Multi-million dollar robot takes Grace Hospital’s keyhole surgery to new level

da Vinci Si robot

Grace Hospital staff have taken delivery of a new surgical robot for their Grace Robotic Surgery Centre.

Hospital staff and surgeons have been keenly anticipating the arrival of the da Vinci Si robot, as the new technology will increase the range of surgical procedures available to patients, both from Tauranga and further afield.

The purchase of the new Si robot reinforces Grace Hospital’s position as New Zealand’s foremost centre for robotics. Grace Hospital was the first hospital in New Zealand to perform robotic surgery in 2007, and a team has been performing surgery with robotic assistance since then. Hospitals in Auckland and Christchurch also have surgical robots, but in view of the experience Grace surgeons have gained, many patients travel to Tauranga for their procedures.

The new robot has replaced an older model whose technology has been superseded.

Grace General Manager Janet Keys says the Si robot from Intuitive Surgical (USA) is a sizeable investment for Grace Hospital, costing close to $3 million.
“But this latest technology means we’re right up with rapid advances in the field, and takes us to another level.

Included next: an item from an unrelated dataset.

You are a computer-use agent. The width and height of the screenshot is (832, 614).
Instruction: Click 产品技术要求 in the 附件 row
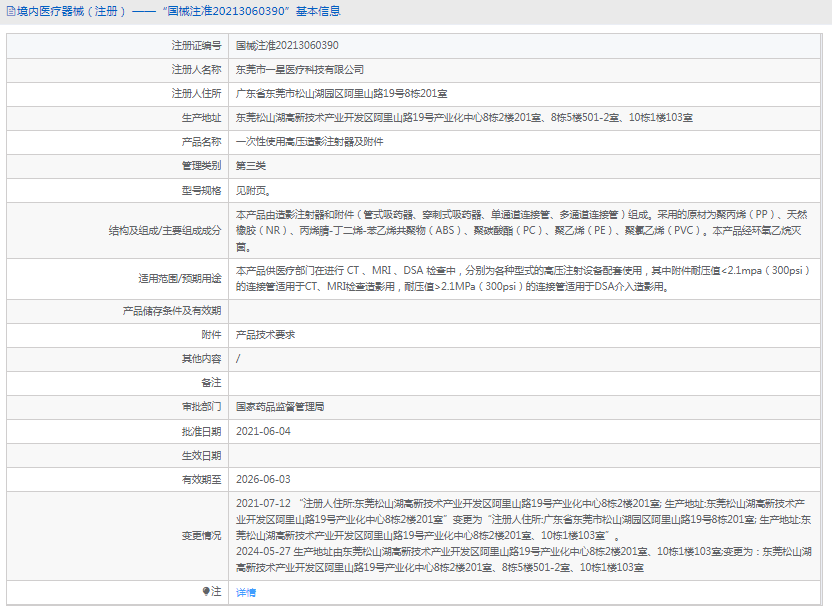pyautogui.click(x=265, y=335)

“It will allow our surgeons to expand on the current urological, gynaecological and other abdominal procedures.”

Ms Keys says that robotic-assisted surgery is a minimally invasive (MIS) method of performing surgery. She says the surgeon’s hand movements are translated through the robot to miniaturised instruments inserted into small “keyhole” incisions in the patient’s abdomen. A high-definition 3-D camera guides the surgeon during the procedure.

“This technology gives the surgeon greater precision and control, and reduces the potential for blood loss or damage to tissues.”

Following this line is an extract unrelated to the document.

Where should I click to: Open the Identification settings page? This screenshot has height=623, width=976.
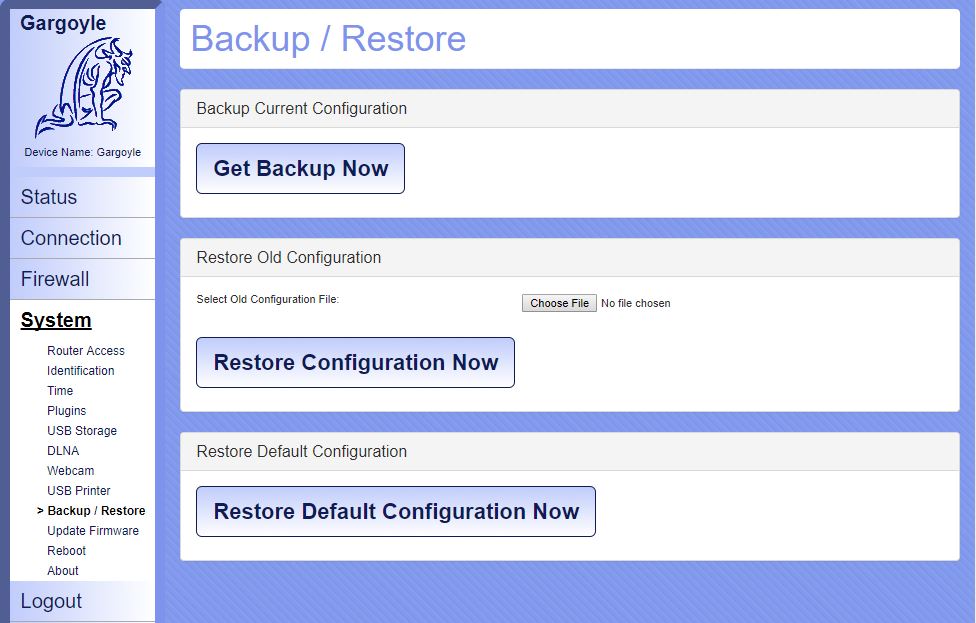[x=81, y=371]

Ms Keys says that patients who have such minimally invasive procedures “are likely to lose less blood and have less post-op pain, and smaller scars”.

“So with less visible scarring, procedures done with the Si robot have lots of appeal to people who want a better cosmetic result.”

One of the best features for patient and hospital alike, is a faster recovery than with traditional open surgery.

“The stay in hospital is usually shorter so the patient can be back at work, and enjoying recreational activity, faster.”

Surgeons receive specialised training in the use of the robot, and the Si incorporates a surgery simulator module. This means that surgeons can be trained at Grace Hospital before travelling overseas for further advanced robotic surgery training.

Ms Keys says it is envisaged that surgeons and robotic surgery assistants from around New Zealand will utilise the simulator to complete the first part of their training.
After an extensive commissioning process, the Si robot will be available for its first procedures in June (2014). Current procedures carried out with the robot are prostatectomies for prostate cancer, kidney modifications and some bladder procedures.

“In the near future, hysterectomies will be able to be performed once one of our local gynaecologists completes his training programme.”